What if…time doesn’t heal?

A new TAU study finds that resilience and vulnerability are not mutually exclusive among aging groups
18 July 2017

At a conference held by TAU’s Herczeg Institute on Aging, researchers presented a study that counters commonly-held beliefs on happiness among the aged. Whereas older people have been typically characterized as either resilient or vulnerable, the researchers found that these two characteristics are intertwined among aging populations facing particular hardships.

 

Psychological well-being in older people – defined by the study as 50 years and older– is thus more complex than previously believed, according to Prof. Dov Shmotkin, the study’s principal investigator and Director of the Herczeg Institute.

 

The basic assumption of the study was that psychological systems that facilitate happiness, such as a subjective sense of well-being or meaning in life, regulate our perception of potentially negative situations (known as the “hostile-world scenario”).
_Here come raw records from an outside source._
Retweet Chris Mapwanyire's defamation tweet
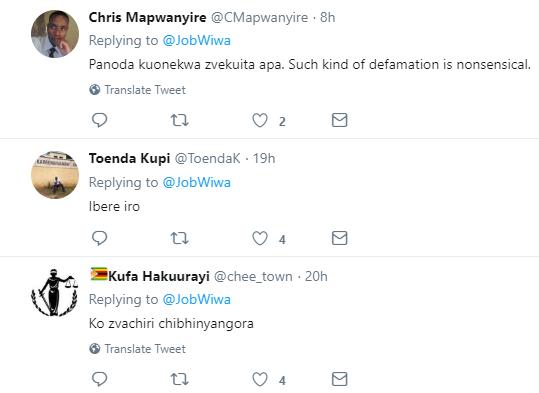Image resolution: width=539 pixels, height=393 pixels. coord(179,120)
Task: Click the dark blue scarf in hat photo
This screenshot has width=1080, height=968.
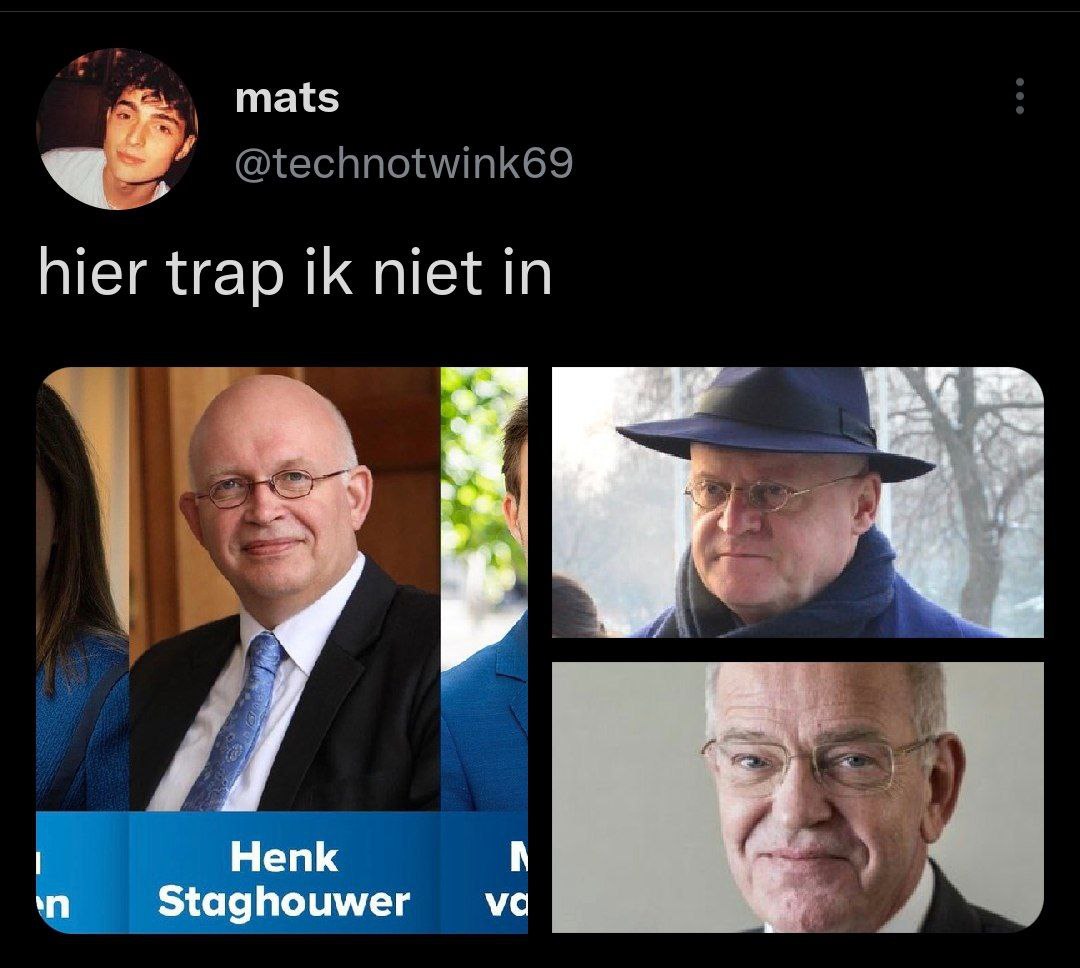Action: point(792,593)
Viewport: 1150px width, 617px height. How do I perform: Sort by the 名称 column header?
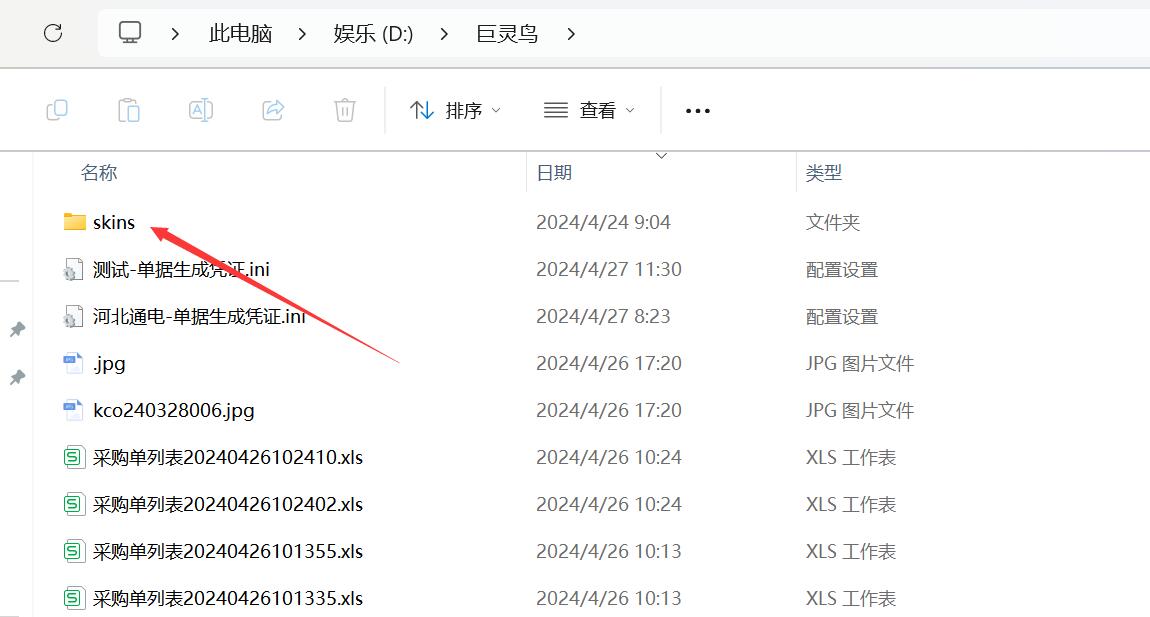click(99, 173)
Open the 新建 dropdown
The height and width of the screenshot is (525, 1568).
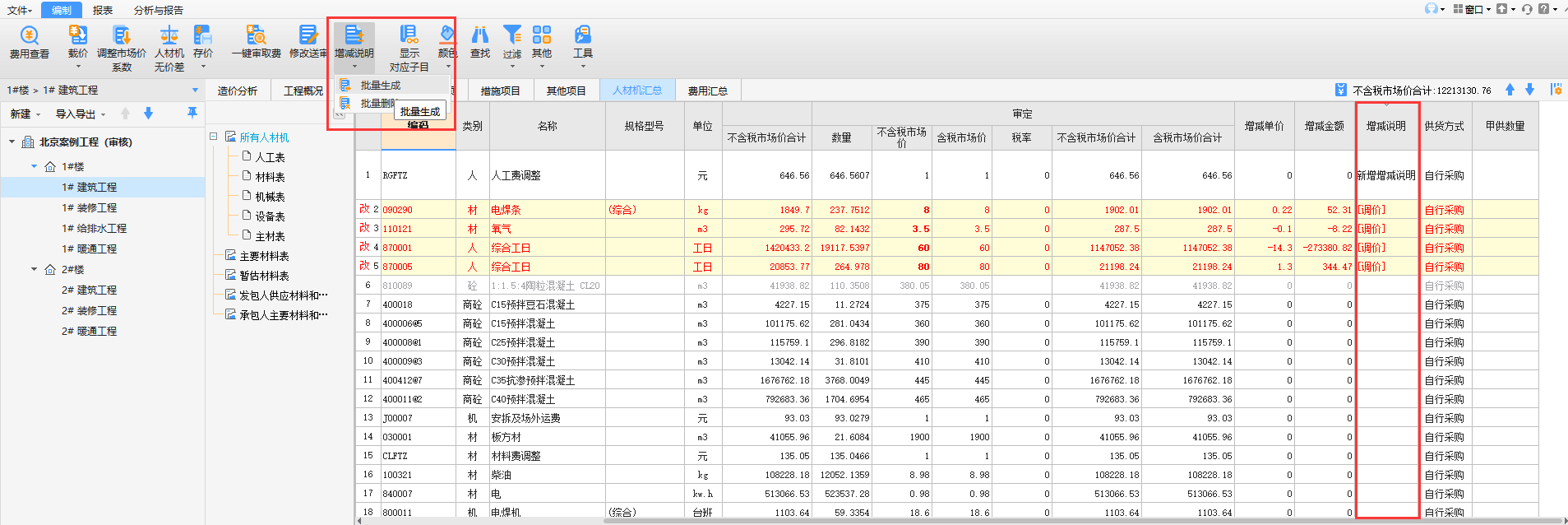[x=25, y=114]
In other words, most people can negotiate between their happiness-promoting capacities and hostile scenarios so that the good outweighs the bad in their lives.

 

What the study determined, however, was that these dynamic mechanisms exist in older people in more complicated ways than academics previously thought.

 

Panel discussion of experts on aging

 

One notable finding is that contrary to the popular adage, time does not heal. Dr. Kfir Ifrah, the study’s director, and researcher Dr. Rinat Lifshitz explained that there’s a distinction between daily function and happiness in the aging populations that were studied. For example, as more time passes after a child’s death, bereaved parents report better daily functioning (manifested by less depression and anxiety) but also decreased satisfaction with life. This finding is especially relevant in Israel, where an astounding 30% of older people are bereaved parents.

 

Additionally, the study found that the poor are able to use happiness-promoting systems more effectively than the non-poor in old age to overcome perceptions of a hostile world, according to Noam Markovitz, a co-investigator in the study.

 

The study investigated four groups of older people in Israel: bereaved parents, the poor, the handicapped and homosexual men. In the bereaved group, the researchers decided to study cases of death resulting from a disease or accident, as opposed to military or terror deaths, which have been widely studied in Israel.

 

The Herczeg researchers chose these groups because they are paradigms for major human challenges. The team wanted to explore the implications that these challenges have on the aging process, using psychosocial and health-related perspectives.

 

Research on aging is especially important as the elderly population in Israel and the world grows rapidly. This increase has significant psychological, social and economic consequences for all societies. In Israel, the older population is characterized by an accumulation of negative life experiences such as the Holocaust, immigration, wars and multiple losses.

 

At the conference, Shmotkin explained that the objective of the study, titled “Aging in a Hostile World: Resilience or Vulnerability?”, was to give the target groups a voice and raise awareness of their circumstances and needs. Understanding the elderly is critical in helping them age successfully and with dignity, he stressed. Further, Dr. Irit Bluvstein, another member of the team, explained that an integral part of the research was approaching the traumatized older people in a sensitive way. 

 

“This research is very valuable,” said a conference attendee, a social worker who runs a day center for the elderly. “It’s critical that we translate these findings into practice.” Indeed, the researchers and additional experts on trauma and aging from other universities pointed to possible applications, such as training vulnerable aging populations to use compensatory strategies for their own benefit as well as to encourage more thoughtful views that identify resilient options in the midst of adversity.

 

The Herczeg Institute at Tel Aviv University fosters interdisciplinary research on aging under the joint direction of the Sackler Faculty of Medicine and the Gershon H. Gordon Faculty of Social Sciences. With experts in social and health sciences, it aims to develop and advance knowledge on aging and old age as well as to provide better coping tools for older people to improve their physical, mental and social conditions.